GIVEN ENTRIES:
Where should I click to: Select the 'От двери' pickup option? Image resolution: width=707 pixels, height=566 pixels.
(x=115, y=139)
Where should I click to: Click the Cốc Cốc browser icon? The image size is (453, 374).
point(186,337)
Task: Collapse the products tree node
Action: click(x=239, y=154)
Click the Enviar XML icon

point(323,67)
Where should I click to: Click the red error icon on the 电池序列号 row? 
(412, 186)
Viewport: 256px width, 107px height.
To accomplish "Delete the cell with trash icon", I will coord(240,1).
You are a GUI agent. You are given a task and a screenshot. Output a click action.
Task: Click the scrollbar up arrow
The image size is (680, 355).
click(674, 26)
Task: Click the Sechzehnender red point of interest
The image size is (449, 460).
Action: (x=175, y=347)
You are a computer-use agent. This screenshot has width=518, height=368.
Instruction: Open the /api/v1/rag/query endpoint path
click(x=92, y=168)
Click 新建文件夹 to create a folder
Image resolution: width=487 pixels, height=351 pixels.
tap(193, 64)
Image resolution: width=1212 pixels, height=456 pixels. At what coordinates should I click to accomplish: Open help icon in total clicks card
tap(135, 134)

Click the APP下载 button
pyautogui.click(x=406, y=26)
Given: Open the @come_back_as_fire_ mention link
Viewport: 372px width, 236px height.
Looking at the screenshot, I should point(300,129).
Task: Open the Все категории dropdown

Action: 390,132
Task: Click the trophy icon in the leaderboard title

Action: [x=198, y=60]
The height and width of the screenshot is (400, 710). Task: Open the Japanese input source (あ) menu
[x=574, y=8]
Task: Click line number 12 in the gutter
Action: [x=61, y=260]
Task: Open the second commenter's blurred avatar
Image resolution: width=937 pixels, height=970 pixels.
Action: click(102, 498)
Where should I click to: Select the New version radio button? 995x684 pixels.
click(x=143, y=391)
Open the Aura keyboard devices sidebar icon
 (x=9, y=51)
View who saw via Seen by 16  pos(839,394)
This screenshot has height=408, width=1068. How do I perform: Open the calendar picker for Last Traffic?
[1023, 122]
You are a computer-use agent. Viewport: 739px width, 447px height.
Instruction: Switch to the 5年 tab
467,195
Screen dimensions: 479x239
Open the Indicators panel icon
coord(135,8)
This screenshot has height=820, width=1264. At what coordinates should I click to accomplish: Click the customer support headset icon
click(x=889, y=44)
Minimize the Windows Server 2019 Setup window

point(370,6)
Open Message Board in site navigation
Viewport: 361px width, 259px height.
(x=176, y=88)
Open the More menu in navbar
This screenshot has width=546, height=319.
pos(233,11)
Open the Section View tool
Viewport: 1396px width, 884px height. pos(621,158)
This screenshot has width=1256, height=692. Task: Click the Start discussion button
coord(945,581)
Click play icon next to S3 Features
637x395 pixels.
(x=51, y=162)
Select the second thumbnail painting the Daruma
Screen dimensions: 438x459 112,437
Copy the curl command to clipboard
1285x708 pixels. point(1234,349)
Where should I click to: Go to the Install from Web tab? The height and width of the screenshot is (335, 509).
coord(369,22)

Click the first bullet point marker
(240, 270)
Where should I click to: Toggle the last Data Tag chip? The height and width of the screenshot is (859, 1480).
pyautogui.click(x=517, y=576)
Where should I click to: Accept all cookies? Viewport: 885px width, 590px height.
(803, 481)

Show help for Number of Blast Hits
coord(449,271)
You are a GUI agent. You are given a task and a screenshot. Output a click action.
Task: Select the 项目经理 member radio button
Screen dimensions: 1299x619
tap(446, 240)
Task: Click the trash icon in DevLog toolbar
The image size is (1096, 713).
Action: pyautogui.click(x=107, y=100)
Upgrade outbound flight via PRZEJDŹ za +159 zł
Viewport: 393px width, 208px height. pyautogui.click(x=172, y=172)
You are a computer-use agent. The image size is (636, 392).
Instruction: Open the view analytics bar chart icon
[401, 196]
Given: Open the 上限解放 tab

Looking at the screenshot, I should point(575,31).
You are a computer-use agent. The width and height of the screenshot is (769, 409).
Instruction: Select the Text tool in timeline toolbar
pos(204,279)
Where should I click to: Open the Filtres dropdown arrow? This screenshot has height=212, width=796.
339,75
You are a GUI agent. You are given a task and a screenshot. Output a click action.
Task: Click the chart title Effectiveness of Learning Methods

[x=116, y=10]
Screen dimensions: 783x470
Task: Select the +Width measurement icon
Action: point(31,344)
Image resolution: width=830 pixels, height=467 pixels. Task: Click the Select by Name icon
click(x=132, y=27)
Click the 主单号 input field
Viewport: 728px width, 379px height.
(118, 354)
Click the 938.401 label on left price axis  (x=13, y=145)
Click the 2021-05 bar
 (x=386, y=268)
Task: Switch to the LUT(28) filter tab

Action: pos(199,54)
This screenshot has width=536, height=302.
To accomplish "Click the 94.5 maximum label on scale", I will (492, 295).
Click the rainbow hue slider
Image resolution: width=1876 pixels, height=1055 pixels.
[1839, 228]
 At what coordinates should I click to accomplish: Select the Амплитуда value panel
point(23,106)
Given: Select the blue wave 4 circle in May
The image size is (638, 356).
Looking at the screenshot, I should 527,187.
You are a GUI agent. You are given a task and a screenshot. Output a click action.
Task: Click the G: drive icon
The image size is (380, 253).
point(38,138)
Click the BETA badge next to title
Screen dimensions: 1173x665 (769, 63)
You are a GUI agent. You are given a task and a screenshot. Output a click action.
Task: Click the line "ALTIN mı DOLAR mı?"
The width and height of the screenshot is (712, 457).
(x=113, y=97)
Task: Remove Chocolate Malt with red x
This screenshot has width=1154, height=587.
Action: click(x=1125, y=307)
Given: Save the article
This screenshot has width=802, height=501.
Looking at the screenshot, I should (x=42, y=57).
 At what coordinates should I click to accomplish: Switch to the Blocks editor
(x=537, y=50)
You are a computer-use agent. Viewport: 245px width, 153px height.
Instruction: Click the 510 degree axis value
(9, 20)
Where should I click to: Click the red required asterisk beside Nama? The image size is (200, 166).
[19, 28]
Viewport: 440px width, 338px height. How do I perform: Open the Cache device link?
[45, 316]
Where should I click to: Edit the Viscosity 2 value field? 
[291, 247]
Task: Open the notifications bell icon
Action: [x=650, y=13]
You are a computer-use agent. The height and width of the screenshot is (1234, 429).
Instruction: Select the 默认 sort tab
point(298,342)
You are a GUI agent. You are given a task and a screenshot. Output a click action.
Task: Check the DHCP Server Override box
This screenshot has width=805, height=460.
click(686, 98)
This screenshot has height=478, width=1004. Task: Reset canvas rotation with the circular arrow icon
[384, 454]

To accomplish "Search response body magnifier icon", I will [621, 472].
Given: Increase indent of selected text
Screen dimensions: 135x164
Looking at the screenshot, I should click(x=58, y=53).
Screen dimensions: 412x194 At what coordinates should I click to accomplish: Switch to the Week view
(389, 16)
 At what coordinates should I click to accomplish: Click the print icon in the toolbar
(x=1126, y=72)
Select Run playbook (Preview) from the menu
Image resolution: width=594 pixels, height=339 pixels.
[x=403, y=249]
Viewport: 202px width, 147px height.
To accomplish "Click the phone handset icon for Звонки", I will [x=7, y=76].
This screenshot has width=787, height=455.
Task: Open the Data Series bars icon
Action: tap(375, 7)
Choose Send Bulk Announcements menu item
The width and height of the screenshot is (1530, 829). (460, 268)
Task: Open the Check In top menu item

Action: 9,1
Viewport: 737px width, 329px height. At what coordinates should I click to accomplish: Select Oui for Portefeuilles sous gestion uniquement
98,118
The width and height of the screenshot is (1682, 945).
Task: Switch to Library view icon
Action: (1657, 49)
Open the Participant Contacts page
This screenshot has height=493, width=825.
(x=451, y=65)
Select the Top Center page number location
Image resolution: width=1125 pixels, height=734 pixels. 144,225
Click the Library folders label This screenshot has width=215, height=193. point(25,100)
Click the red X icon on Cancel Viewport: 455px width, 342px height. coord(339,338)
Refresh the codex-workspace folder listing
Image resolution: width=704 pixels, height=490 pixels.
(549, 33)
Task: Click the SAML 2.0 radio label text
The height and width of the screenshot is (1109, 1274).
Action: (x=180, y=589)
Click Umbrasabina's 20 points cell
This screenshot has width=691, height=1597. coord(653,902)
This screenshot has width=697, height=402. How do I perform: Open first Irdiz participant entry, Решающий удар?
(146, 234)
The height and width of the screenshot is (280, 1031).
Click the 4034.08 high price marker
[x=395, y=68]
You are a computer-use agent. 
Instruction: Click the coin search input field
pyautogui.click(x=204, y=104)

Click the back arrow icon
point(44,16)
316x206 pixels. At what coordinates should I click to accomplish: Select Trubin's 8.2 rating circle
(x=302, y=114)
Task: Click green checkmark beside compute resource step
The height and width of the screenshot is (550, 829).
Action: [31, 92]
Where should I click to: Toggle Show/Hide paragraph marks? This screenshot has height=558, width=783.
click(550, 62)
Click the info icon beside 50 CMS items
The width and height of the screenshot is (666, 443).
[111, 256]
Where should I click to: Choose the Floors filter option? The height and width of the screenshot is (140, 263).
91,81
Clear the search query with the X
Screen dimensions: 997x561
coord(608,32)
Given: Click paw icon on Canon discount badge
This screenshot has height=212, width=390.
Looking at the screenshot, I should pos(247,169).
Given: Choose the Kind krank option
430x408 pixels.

WHAT THE TASK REQUIRES: Find every line in the records above that contains the word "dimensions" and copy each of those lines in full. Match the case exactly.

EXERCISE OUTPUT:
Screen dimensions: 479x239
Screen dimensions: 438x459 112,437
Screen dimensions: 1299x619
Screen dimensions: 783x470
Screen dimensions: 1173x665 (769, 63)
Screen dimensions: 135x164
Screen dimensions: 412x194 At what coordinates should I click to accomplish: Switch to the Week view
Screen dimensions: 997x561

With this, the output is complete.